Imagine you’re planning to participate in a 1,500-mile rally across Nevada, Arizona, and California and you’re thinking you want something rugged, with beefy tires and some off-road credibility. You want to place in the top three and you’re considering your choices: a Jeep Wrangler might come to mind, or a Subaru Forester Wilderness, or a Ford Bronco.
I’d bet money you wouldn’t have thought of a 2022 Kia Sorento plug-in hybrid. And yet, at the end of 10 days off-roading in the X-Cross category at the 2021 Rebelle Rally two weeks ago, it was this PHEV that placed second and third overall in a field of tough competitors.
The third-place winners, Team 205 (Watt Girl Summer) was made up of driver Alyssa Roenigk and navigator Sabrina Howells in the Sorento PHEV. Last year, they competed in the rally in a 2020 Kia Telluride, which was new to the market, and they were surprised by its capability off-road. At this year’s rally, they were even more surprised by the Sorento.

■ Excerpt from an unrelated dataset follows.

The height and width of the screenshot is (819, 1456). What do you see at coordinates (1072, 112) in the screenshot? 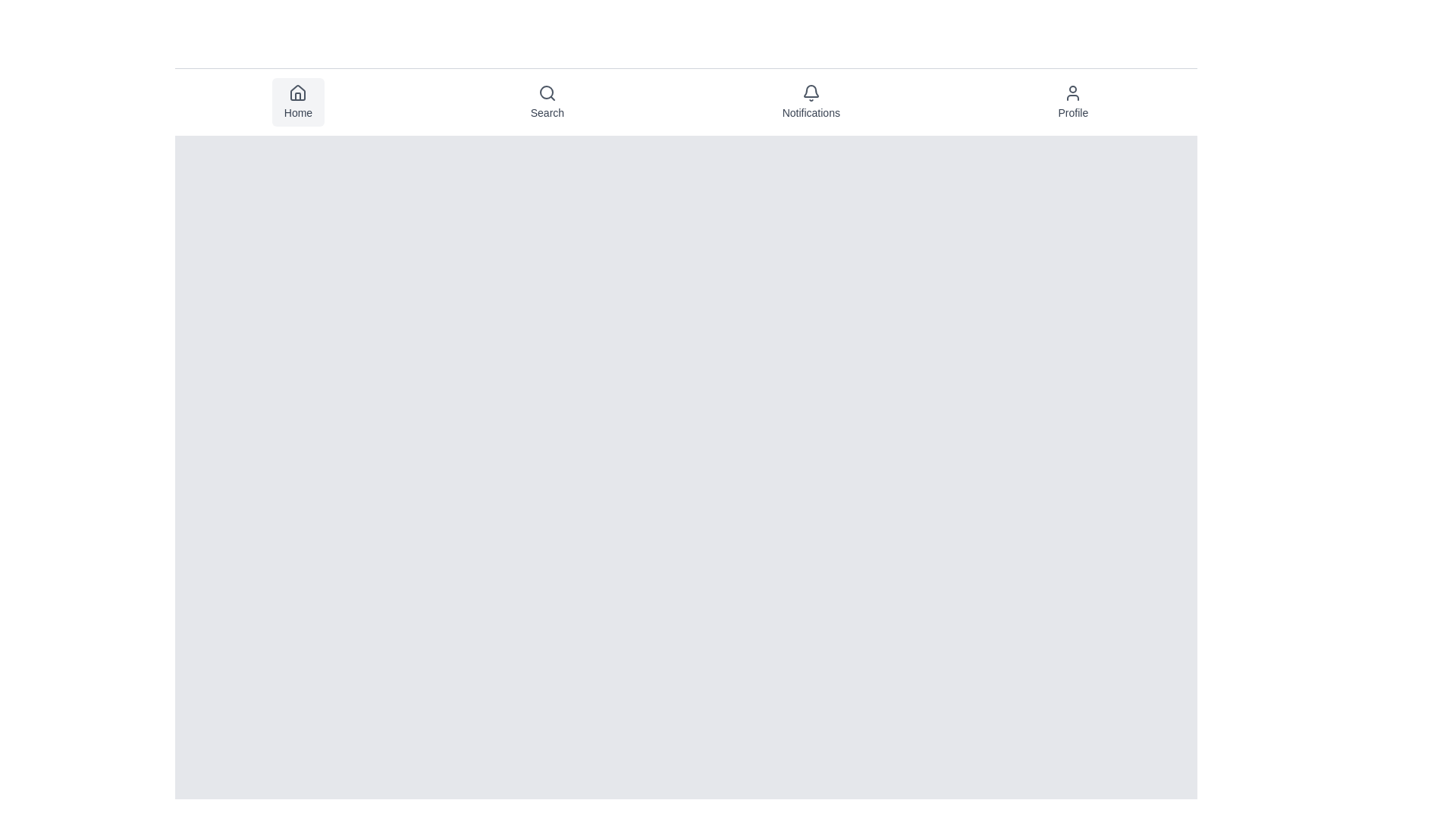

“I came from the off-roading community and thought, ‘This is going to be interesting,’” Howells told me after the competition. “This vehicle is way more capable than I ever thought it would be.”
Customized by LGE-CTS Motorsports in California, the Sorento PHEV was modified with underbody armor and a front bumper guard and skid plate. Dynapro AT2 all-terrains were wrapped around 17-inch KMB wheels, and the teams benefited from a one-inch lift kit and tow points attached to the front and rear for each vehicle. With the skid plate, the clearance was close to six inches off the ground, but the teams say it was worth giving up a little space for the protection it offered.

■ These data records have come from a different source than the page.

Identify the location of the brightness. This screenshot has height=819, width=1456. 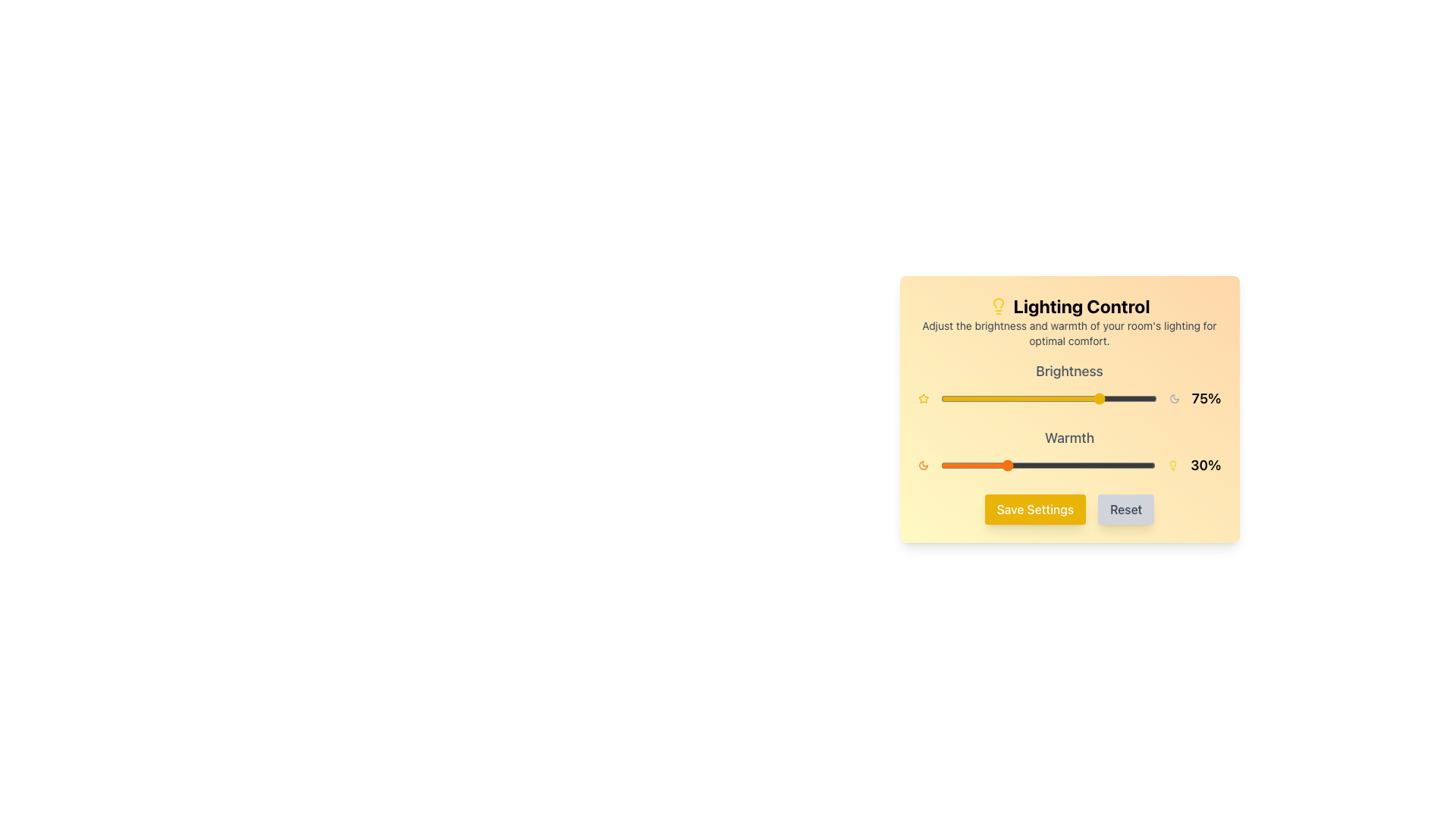
(1059, 397).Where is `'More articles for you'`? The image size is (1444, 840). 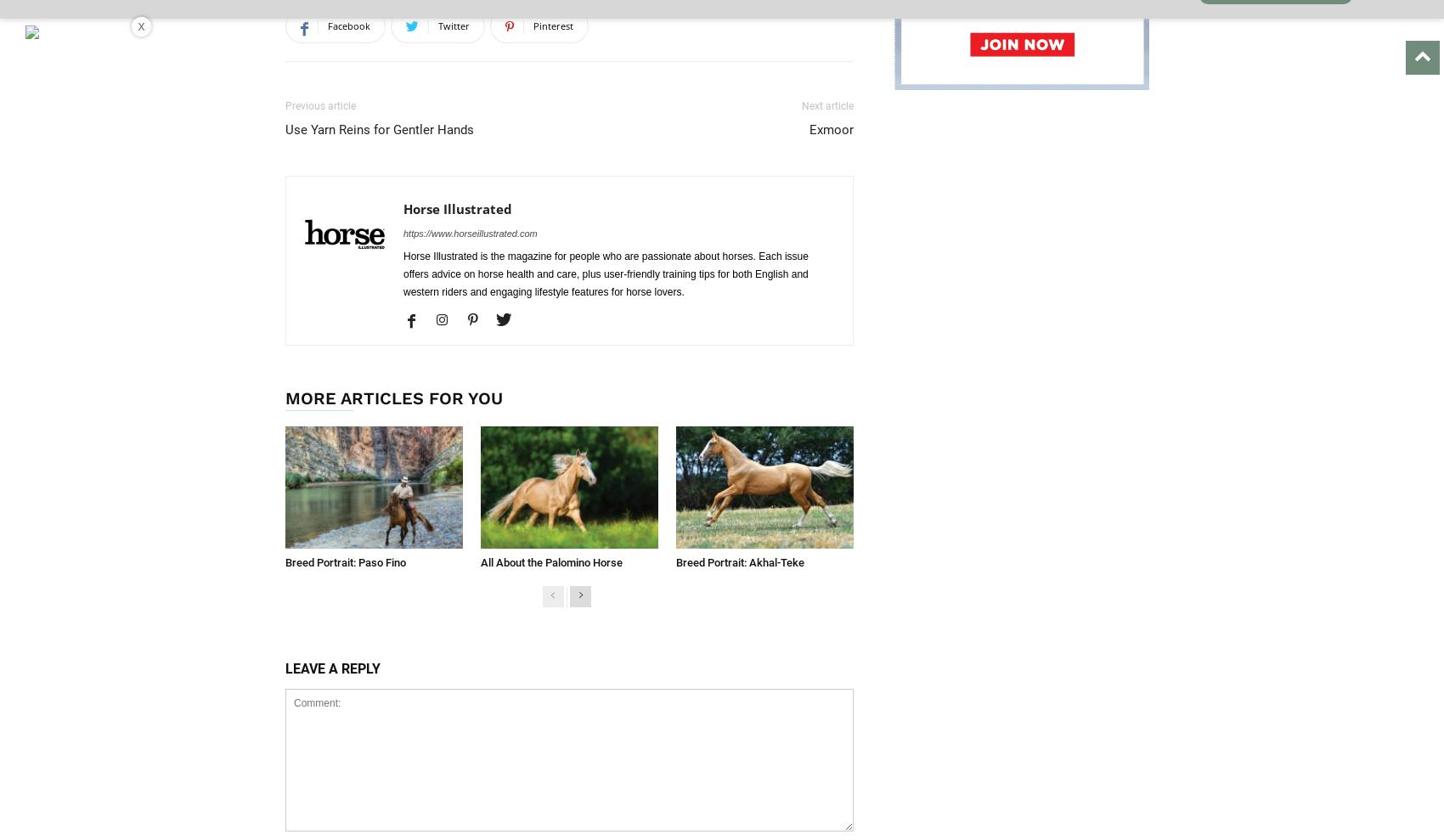
'More articles for you' is located at coordinates (393, 397).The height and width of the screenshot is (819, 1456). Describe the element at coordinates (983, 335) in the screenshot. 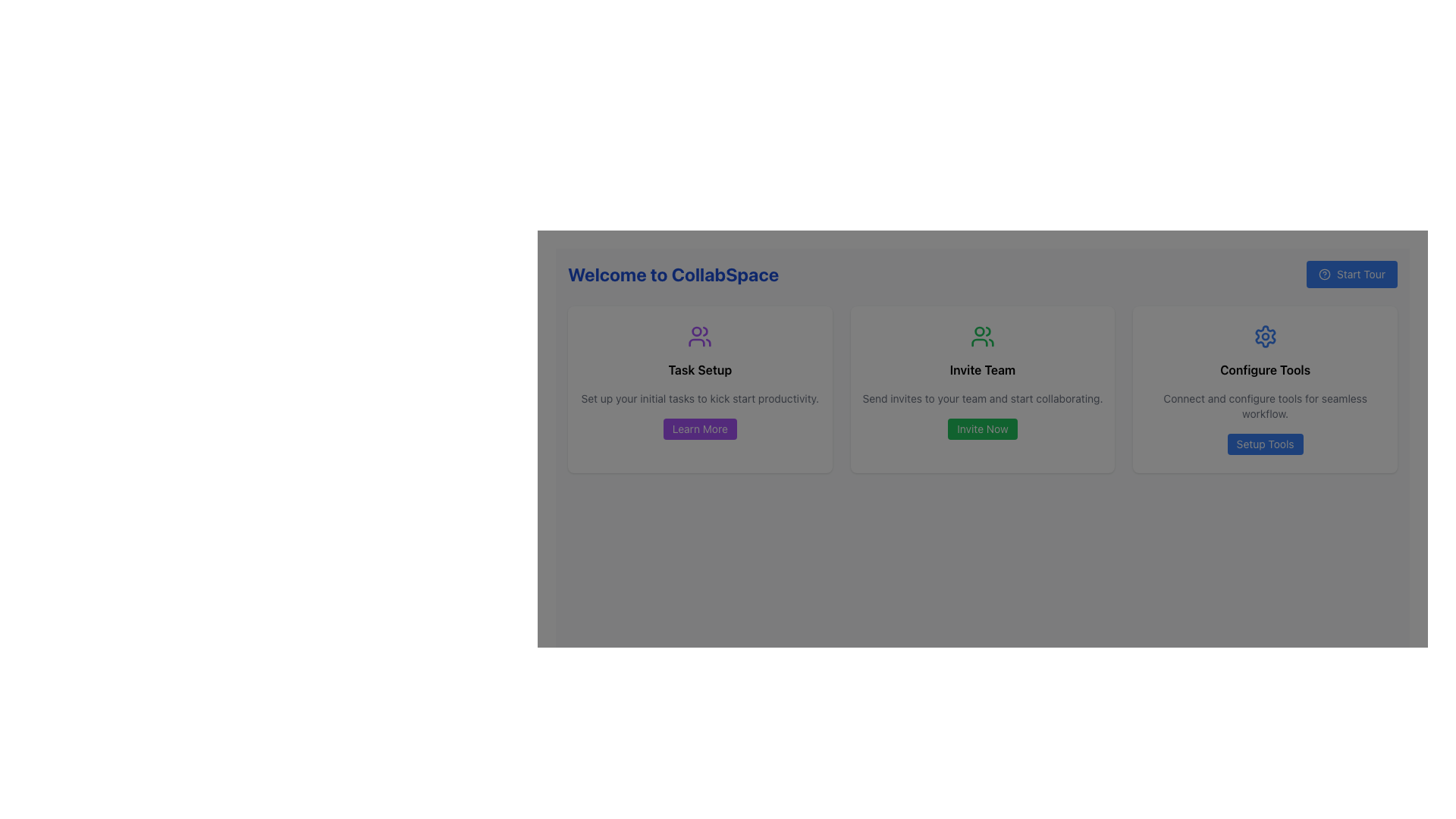

I see `the green icon resembling two human figures positioned at the top of the 'Invite Team' card, located above the text 'Invite Team'` at that location.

“We navigated through some crazy washes and ditches that you can do but you probably shouldn’t do it without the skid plate,” driver Verena Mei from Team 206 says.
Powered by a turbocharged 1.6-liter GDI 4-cylinder engine with a 66.9 kW electric motor, the Sorento PHEV gets 261 horsepower combined and 258 pound-feet of torque. It targets 460 miles of overall range; 32 of those can be electric only. However, the teams discovered quickly that once the 13.8 kWh battery is depleted, the vehicle is a little trickier to operate.
“We learned you have to keep the charge full because it charges the brain,” says Roegnik. “If the brain is dead, it goes haywire. Once we figured that out, it was as capable as the gas version. We trained with the gas Sorento and realized we needed to hold the charge in case we needed that instant power; if you get stuck, it gives you that torque you need.”
We know from an excursion through Hell’s Revenge in Moab that a gas-powered Sorento can take on a number of obstacles and come out on the other side unscathed. What was less clear is how it would fare on a multi-day, varied-terrain test with nonprofessional drivers at the wheel. Mei says she loved driving the PHEV in the dirt.
“It took a little while to get used to everything because we didn’t get to drive it until the day before the rally,” she says. “I wasn’t sure how it would handle inclines and straddling holes in the road, but by the end of the rally, I was totally in sync with it. We ended up very impressed.”
After her experience in the vehicle, Mei’s teammate Tana White believes the average outdoorsy person can take the Sorento PHEV anywhere they’d typically go. The only thing they’d recommend as an addition is a light bar to make night driving easier, and a middle tow point.
Before the competition, Kia engineers recommended the teams to run the PHEV in Eco mode to conserve the battery. Quickly, Mei and Roegnik discovered if they forced the Sorento into snow mode, which switches the vehicle to gas only, they could run it with the traction and stability control turned off and the battery would not deplete. They had to give up some fuel economy but still had plenty of range to run each day.
Both teams reported the Sorento PHEV was comfortable to drive.
“I have really short legs and have to get close so I could get into a position where I could drive with both feet,” Roegnik told me. “It was really comfortable to drive off-road for a short person.”
They even slept in the vehicle one night in the middle of a massive sandstorm that wiped out most of the tents. The PHEV has 143.8 cubic feet of passenger space, and for weight and to make more room for gear, they pulled out the back two rows. Each team reclined the front seats back as far as they could go and tried out the nature sounds function before dozing off, confident they would slay another day when they got up the next morning.